Dalej jest już inaczej. Brodnicę i Rypin dzielą raptem 24 kilometry, ale między tymi miastami przebiega, jak się wydaje, niewidzialna granica. Przenosimy się już do dawnego województwa włocławskiego. I tu zaczyna wygrywać PiS.


W Rypinie PiS zdobył 35,19 proc., a KO 31,65 proc. W PiS listę pociągnęły lokalna kandydatka Ewa Kalinowska i kojarzona z Włocławkiem minister Anna Gembicka. W Lipnie PiS ma 33,26 proc., a KO 27,33. Im dalej na południe wjeżdżamy w dawne włocławskie, tym lepsze wyniki PiS. W Radziejów PiS ma  już 39,41 proc., a KO 24,2 proc. Co ciekawe PiS nie miał tu wyraźnych lokalnych liderów, Joanna Borowiak minimalnie – 2 głosami - przegrała ze "spadochroniarzem" Krzysztofem Szczuckim.

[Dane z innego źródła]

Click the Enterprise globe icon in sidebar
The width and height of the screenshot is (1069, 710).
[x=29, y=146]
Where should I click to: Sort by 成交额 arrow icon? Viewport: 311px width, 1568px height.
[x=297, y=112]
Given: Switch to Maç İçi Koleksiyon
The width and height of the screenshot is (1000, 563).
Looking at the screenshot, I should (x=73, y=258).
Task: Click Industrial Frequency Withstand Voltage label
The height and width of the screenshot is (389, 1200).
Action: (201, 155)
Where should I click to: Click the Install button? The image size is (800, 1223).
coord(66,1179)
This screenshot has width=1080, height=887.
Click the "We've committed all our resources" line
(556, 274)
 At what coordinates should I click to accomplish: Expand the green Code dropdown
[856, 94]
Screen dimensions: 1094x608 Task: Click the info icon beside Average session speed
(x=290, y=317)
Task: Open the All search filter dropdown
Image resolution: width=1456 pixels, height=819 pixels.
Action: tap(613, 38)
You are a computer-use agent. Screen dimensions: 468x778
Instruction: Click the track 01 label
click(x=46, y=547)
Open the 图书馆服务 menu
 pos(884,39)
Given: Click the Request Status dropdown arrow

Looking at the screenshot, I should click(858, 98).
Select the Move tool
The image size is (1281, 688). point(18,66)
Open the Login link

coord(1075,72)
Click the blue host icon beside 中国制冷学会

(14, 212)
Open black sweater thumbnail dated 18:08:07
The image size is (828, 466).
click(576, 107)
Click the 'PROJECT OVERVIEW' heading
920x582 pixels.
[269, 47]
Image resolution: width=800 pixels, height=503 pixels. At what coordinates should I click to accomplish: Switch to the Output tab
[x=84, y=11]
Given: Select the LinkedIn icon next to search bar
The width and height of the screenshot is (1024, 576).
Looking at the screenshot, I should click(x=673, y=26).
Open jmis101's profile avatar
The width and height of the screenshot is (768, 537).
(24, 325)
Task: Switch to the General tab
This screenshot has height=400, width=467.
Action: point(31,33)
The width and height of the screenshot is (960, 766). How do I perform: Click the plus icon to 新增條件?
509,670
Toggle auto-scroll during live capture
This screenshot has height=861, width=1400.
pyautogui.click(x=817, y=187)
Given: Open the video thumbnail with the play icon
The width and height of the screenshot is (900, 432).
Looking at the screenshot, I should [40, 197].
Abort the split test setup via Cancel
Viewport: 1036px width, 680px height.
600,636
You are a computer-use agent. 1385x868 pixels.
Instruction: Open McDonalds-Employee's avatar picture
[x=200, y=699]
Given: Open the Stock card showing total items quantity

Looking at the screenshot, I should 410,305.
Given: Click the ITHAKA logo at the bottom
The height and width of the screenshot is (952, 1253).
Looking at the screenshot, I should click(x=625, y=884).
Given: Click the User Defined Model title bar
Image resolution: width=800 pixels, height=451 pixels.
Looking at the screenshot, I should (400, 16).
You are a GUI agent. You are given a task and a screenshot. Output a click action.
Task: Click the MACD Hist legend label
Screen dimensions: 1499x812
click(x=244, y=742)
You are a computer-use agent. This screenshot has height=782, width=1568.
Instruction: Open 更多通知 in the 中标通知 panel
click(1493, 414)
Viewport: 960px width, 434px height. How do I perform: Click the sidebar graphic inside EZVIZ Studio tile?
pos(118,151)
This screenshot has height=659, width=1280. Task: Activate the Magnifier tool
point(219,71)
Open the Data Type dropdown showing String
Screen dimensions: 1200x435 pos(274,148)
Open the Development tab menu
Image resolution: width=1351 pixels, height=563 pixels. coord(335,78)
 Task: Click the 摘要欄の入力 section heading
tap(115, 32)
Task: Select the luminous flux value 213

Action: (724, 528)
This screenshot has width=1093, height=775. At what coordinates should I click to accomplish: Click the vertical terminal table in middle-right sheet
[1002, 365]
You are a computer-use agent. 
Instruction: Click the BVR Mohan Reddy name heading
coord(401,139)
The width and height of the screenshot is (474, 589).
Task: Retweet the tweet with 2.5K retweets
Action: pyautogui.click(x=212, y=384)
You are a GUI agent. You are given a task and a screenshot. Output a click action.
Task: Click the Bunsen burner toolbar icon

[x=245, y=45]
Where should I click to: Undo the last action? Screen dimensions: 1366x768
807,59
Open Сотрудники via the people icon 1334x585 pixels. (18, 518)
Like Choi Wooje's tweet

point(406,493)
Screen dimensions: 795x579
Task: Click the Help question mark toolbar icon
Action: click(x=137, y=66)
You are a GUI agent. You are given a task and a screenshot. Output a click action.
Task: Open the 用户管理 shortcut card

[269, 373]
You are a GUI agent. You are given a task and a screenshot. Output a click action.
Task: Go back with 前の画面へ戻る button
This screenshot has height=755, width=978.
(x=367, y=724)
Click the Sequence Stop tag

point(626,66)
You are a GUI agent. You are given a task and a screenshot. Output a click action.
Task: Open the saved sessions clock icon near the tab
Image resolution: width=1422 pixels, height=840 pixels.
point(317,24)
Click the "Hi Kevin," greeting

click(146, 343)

No i jeszcze Kowal – znowu PiS, które zdobywa 34,48 proc., a KO – 25,73 proc. Tu już wyraźną liderką listy PiS jest Joanna Borowiak.

Na Zachodzie ciekawa mozaika

Jedziemy na Zachód i w dawnym województwie bydgoskim mamy prawdziwą mozaikę. Najpierw sytuację całkowicie zmienia Inowrocław – miasto nie na prawach powiatu, ale znacznie większe od innych ośrodków. KO nokautuje tu PiS – 42,25 proc. do 28,08 proc. Mimo trwającej latami kampanii mediów rządowych przeciwko rodzinie Brejzów, Krzysztof Brejza jest w Inowrocławiu o kilka długości przed innymi. To najlepsza recenzja. 

Na liście PiS dopiero piąty wynik ma Łukasz Schreiber, liderem okazuje się inowrocławianin Ireneusz Stachowiak.


Potem jednak wracamy do wyraźnej na południu województwa dominacji PiS. W Mogilnie PiS ma 33,97 proc., a KO 27,57 proc., W Żninie PiS ma 37,18 proc., a KO 29,53 proc.

 
Jedziemy na północ i sytuacja zmienia się w Nakle nad Notecią. To już teren KO – 33,63 proc. do 30,79 proc. PiS. W gminie Sępólno Krajeńskim również wygrywa KO – 35,66 do 32,27 PiS. 

Okrąg zamyka nam gmina Tuchola, skąd blisko już do Kaszub -  z wygraną PiS 36,95 do 29,89 KO. Tu wyraźnie listę pociągnął Łukasz Schreiber.

Cóż, kujawsko-pomorskie jest jak widać bardzo zróżnicowane, choć sumarycznie wyniki są z kolei bardzo wyrównane – 101 głosów różnicy to przecież tyle, co nic. Ciekawe jest to, że podziały przebiegają u nas nie tyle na linii wschód – zachód, co wyraźniej na linii północ - południe. Oczywiście z paroma miejscami zaburzającymi tę prawidłowość. Jak to u nas.
 

Na zdjęciu Wąbrzeźno. Tu wygrała Koalicja Obywatelska.